CONSIGNES:
Recopie à l'identique la partie qui commence à la ligne contenant "Where should I click to: Select recipient" et se termine à la ligne contenant "will [x=440, y=386].", ces deux lignes incluses.

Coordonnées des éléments
———

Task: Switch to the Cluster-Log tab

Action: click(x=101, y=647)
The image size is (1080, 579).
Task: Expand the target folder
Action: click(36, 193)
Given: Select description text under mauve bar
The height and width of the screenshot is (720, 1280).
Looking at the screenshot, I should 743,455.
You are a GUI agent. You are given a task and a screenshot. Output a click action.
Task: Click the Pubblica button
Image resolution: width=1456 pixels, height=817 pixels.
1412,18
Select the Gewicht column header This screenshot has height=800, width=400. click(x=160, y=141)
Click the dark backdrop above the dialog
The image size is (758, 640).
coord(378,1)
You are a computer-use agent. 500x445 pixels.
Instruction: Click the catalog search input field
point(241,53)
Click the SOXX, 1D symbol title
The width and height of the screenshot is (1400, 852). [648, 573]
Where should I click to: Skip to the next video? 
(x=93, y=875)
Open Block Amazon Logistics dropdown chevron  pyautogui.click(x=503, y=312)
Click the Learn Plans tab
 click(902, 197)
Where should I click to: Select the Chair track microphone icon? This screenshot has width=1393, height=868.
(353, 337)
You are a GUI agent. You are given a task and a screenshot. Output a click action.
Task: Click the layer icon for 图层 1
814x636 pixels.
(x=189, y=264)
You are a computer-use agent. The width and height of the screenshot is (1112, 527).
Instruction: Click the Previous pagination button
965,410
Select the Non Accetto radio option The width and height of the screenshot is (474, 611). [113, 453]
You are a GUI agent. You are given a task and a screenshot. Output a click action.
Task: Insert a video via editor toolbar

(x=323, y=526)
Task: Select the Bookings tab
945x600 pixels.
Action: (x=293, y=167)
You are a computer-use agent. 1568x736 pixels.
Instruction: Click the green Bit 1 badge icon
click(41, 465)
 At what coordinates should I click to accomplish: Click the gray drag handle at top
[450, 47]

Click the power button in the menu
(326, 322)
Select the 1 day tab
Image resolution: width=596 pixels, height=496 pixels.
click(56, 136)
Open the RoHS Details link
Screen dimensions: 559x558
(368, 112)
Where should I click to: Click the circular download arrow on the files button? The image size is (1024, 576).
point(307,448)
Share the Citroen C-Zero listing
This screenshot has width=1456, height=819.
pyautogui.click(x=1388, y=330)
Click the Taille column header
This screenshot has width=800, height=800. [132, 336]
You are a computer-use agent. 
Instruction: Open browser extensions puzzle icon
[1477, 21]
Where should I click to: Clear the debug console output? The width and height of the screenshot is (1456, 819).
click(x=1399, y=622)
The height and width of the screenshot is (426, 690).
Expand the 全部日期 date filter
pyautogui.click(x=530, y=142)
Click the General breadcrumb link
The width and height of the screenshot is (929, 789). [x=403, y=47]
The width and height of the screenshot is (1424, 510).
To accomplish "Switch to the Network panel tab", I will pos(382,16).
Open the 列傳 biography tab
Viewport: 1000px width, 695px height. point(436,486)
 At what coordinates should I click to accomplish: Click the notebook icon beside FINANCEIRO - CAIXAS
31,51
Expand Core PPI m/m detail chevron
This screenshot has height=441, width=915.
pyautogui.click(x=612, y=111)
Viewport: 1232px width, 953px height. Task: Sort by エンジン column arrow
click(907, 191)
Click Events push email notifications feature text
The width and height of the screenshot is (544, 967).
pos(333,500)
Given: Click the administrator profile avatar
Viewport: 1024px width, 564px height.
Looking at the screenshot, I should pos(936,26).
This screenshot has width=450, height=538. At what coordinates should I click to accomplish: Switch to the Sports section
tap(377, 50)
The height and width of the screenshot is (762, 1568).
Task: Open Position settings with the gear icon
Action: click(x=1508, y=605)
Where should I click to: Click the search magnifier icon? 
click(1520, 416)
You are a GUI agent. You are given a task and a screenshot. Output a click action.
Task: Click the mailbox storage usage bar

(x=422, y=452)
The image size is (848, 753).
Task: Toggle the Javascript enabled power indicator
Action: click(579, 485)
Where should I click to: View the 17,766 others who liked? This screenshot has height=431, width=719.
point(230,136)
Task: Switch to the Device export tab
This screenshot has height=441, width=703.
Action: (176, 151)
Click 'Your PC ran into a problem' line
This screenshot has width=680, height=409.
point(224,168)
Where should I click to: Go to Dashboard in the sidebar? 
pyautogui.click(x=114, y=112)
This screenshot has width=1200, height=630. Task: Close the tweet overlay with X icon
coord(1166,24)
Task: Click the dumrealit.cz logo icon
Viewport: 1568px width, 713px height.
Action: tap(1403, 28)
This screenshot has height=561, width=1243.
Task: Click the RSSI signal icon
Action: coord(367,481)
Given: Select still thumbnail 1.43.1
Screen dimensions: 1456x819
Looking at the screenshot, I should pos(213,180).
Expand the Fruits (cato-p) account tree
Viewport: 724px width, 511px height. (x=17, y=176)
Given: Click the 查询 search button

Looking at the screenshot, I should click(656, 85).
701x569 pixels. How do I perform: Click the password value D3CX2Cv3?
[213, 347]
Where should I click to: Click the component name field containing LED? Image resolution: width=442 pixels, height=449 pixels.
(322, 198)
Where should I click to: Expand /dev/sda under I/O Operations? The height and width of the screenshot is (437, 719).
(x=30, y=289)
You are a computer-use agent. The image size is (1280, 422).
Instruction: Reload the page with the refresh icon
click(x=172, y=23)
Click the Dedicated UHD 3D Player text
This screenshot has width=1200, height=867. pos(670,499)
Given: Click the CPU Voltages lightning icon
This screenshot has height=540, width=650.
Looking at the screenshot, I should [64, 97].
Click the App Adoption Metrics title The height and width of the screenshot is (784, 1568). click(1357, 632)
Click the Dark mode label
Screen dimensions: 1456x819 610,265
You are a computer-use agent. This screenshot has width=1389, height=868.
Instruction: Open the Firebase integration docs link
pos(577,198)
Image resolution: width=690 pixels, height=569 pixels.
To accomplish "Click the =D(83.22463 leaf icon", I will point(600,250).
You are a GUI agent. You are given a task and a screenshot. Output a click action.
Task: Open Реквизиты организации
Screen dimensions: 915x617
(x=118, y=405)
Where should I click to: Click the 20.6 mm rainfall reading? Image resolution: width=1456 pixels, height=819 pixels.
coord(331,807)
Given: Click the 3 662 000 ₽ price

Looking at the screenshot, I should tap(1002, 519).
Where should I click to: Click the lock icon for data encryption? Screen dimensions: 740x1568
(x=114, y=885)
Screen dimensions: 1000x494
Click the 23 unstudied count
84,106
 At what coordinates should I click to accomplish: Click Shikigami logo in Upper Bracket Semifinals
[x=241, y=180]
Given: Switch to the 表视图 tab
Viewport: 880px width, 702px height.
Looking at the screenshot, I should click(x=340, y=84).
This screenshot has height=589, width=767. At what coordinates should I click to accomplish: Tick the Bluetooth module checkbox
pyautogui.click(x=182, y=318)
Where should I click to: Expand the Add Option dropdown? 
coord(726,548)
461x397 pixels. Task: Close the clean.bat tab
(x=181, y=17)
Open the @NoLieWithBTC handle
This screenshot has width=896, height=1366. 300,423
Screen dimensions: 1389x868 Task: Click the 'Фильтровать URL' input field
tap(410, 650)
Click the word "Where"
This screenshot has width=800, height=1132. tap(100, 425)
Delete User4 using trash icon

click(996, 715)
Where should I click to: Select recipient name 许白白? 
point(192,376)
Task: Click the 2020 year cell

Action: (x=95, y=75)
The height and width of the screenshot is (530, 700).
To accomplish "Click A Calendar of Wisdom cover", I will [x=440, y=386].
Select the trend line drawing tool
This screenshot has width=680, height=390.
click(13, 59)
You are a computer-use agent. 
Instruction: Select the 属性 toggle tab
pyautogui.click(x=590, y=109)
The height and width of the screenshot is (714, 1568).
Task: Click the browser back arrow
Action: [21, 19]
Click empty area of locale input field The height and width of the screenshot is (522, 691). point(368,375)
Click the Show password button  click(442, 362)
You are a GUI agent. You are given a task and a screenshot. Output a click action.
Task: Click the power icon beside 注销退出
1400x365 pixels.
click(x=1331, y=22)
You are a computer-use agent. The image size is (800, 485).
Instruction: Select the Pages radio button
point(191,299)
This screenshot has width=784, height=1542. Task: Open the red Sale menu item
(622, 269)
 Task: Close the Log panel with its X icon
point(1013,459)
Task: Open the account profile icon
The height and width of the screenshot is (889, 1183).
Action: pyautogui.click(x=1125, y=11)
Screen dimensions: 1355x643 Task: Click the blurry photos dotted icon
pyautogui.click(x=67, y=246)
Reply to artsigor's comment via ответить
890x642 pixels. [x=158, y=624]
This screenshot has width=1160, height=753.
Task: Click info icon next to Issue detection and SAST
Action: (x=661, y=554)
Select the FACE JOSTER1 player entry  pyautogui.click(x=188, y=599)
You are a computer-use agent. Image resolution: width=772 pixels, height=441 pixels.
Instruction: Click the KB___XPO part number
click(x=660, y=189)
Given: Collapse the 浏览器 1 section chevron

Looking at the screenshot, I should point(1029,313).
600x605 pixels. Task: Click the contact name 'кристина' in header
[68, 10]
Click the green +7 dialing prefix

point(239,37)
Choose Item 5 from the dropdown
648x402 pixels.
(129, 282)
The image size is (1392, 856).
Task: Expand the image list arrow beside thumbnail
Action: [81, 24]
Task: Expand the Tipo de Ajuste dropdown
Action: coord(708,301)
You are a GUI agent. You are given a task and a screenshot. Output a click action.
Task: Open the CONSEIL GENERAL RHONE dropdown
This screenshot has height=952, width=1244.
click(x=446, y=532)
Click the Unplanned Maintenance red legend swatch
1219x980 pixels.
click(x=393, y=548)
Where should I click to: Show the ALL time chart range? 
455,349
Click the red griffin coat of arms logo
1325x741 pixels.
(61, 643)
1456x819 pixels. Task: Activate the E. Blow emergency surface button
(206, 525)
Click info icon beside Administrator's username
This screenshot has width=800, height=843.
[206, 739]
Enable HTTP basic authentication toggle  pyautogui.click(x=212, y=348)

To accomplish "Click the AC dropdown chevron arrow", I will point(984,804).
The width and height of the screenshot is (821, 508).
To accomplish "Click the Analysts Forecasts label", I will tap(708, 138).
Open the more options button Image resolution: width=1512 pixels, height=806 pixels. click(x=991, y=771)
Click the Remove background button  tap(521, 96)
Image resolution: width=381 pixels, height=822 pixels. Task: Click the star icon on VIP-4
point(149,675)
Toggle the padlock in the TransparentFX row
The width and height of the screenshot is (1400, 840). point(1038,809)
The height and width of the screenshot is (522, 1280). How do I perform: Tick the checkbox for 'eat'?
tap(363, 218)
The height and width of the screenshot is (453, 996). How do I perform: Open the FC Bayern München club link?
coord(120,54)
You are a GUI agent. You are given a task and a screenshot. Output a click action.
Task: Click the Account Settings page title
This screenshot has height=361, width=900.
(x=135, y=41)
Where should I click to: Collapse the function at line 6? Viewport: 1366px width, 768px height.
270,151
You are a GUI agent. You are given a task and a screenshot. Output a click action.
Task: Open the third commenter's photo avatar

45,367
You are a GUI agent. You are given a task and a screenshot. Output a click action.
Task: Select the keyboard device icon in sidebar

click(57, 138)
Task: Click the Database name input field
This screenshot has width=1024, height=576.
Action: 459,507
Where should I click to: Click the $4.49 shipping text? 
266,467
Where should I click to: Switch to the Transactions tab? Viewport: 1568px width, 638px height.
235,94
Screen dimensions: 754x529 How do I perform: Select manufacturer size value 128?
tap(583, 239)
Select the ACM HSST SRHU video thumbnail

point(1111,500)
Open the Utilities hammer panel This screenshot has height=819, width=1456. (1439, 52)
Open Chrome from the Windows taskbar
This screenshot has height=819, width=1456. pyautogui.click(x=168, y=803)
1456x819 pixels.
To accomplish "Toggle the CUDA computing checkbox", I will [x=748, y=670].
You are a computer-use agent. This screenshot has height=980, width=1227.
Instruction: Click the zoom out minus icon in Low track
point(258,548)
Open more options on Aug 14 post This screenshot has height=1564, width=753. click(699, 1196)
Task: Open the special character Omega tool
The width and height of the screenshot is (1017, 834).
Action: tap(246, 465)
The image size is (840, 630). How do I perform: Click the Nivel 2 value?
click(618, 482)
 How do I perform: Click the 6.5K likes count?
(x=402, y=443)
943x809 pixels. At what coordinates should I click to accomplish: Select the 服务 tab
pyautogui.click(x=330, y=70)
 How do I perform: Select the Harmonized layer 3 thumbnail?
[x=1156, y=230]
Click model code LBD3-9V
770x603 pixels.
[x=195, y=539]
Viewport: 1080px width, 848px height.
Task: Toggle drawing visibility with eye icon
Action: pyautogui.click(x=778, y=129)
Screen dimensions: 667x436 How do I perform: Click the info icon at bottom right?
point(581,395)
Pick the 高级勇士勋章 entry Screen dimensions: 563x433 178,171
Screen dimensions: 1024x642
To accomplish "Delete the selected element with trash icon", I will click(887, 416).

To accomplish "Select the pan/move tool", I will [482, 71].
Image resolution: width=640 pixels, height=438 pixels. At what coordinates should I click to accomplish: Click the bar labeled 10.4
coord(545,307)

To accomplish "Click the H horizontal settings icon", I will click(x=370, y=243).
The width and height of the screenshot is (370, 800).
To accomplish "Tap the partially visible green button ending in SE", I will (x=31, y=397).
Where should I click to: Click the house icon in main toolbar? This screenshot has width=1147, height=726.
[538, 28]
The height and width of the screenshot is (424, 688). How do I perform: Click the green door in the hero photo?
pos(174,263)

———

RÉPONSE AU PROBLÈME:
Where should I click to: Select recipient name 许白白? 
point(192,376)
Task: Click the 2020 year cell

Action: (x=95, y=75)
The height and width of the screenshot is (530, 700).
To accomplish "Click A Calendar of Wisdom cover", I will [x=440, y=386].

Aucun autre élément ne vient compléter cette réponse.